京橋に降りた。
戸田建設が本社ビルを建て直したと聞いていた。TODA BUILDING。新しいビルが立っているはずだと思いながら、土橋の方から歩いていった。
広場に入って、最初に目が向いたのは足元だった。

人研ぎだった。
砂利や石粒をモルタルに混ぜて塗り、固まったところを研いで磨く仕上げだ。昭和の公共建築や駅舎、学校の廊下にあったあれだ。ざらつきのない、でも冷たすぎない、独特のマットな肌。
それが、2024年竣工の新築ビルの地面に、惜しみなく使われていた。

広場の奥には、アーティゾン美術館のファサードが見えた。京橋という街の厚みを、この視線が教えてくれる。
ファサードも同じだった。

低層部の外壁パネルが、あの質感を持っている。白みがかった、均質すぎない表面。テラゾ——石粒をセメントで固め、研磨した人造大理石だ。
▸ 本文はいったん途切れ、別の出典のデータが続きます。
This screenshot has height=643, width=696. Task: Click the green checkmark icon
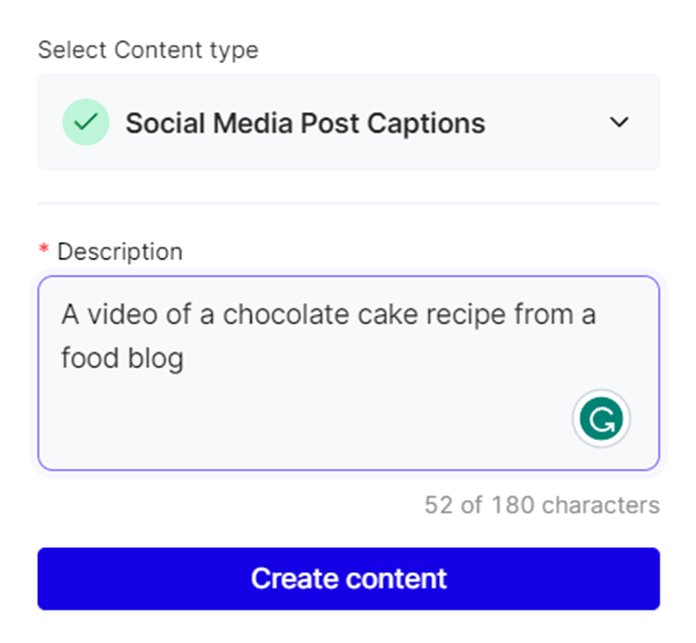[86, 123]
プレキャストのパネルとして成形されているが、やっていることは人研ぎと同じだ。

塔屋部分は黒いアルミルーバー。その対比が、意図的に見えた。
なぜ今、人研ぎなのか。
戸田建設はゼネコンだ。設計事務所ではなく、施工が専門の会社が、自分たちの本社を自分たちで建てた。
ゼネコンが自社ビルを建てるとき、それは静かな見本市になる。

人研ぎには職人の手が要る。機械で磨ける部分と、そうでない部分がある。昭和から続く仕上げを、あえて選んだということは——「うちはこれができる」という宣言でもある。
緑化壁も同じだと思った。黒いフレームに植栽が何段も積まれ、ビルの側面を覆っている。人研ぎは石を磨く時間を要し、緑化壁は生き物を育てる時間を要する。どちらも、急げないものだ。
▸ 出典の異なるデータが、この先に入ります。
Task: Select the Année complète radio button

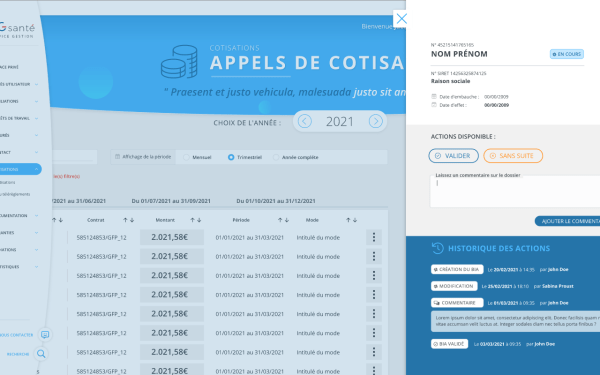Action: click(x=276, y=157)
夕方になると、低層部の内側から光が漏れてくる。テラゾーの外壁が、暖かい光を受けて表情を変えた。
内部に入ると、もっとはっきりした。

Creative Museum Tokyoのホールの床が、大判の人研ぎだった。継ぎ目のない一枚の床として存在している。クリーム色の肌。静かな光沢。踏むたびに、少し冷たい。
壁は金色がかった左官仕上げ。空間全体が、手仕事の気配を持っていた。

その壁の前に、展示ケースが置かれていた。金の光沢と、規則正しく並ぶ什器。素材が主役の空間に、物が静かに収まっている。
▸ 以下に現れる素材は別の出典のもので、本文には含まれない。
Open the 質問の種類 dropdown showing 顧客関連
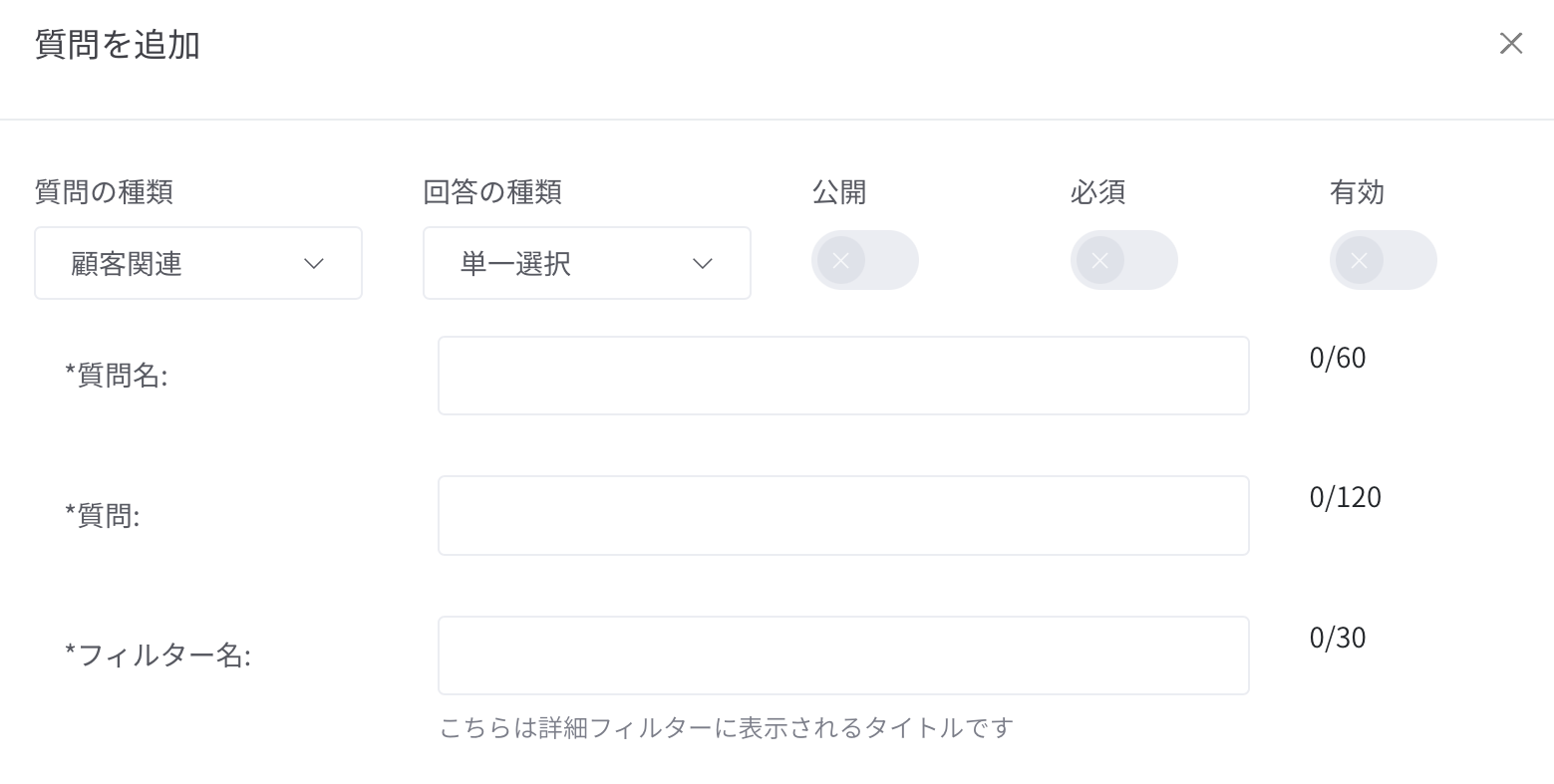Screen dimensions: 1554x784 click(198, 263)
エスカレーターを上がると、壁面の石がまた現れた。人研ぎの文脈が、地上から地下まで一貫している。

ガラス越しに中庭が見えた。内と外の境界が、ここでも溶けている。建物が街に対して開こうとしている。
広場の一角に、神輿が飾られていた。

ガラスケースの中に鎮座した金色の御神輿。「京橋一丁目町会小御神輿」とある。
このビルが建つ前の敷地に、長く戸田建設があった。その前は江戸の商人の街だった。建て替えるとき、その記憶をどう扱うか。
人研ぎの床を敷き、町会の神輿を飾る。それがこの建物の「地面」への答えなのかもしれない。

夕方、広場に人が増えてきた。柱の脇のベンチに腰を下ろす人。テラゾーの床を踏みながら歩く人。設計された素材が、日常の時間の中に溶けていく。
京橋は昭和の建築が今も残る街だ。通りを渡れば銀座があり、すぐ北には日本橋がある。新しさを競う場所ではない。積み重なるものを、どう更新するか——その問いを持ちながら建てた建築が、人研ぎという答えを出した。
なぜこの街に、この形なのか。
敷地の記憶を踏みしめる床から、その問いに答えようとしている。そういう読み方をしてもいいと思いながら、京橋を後にした。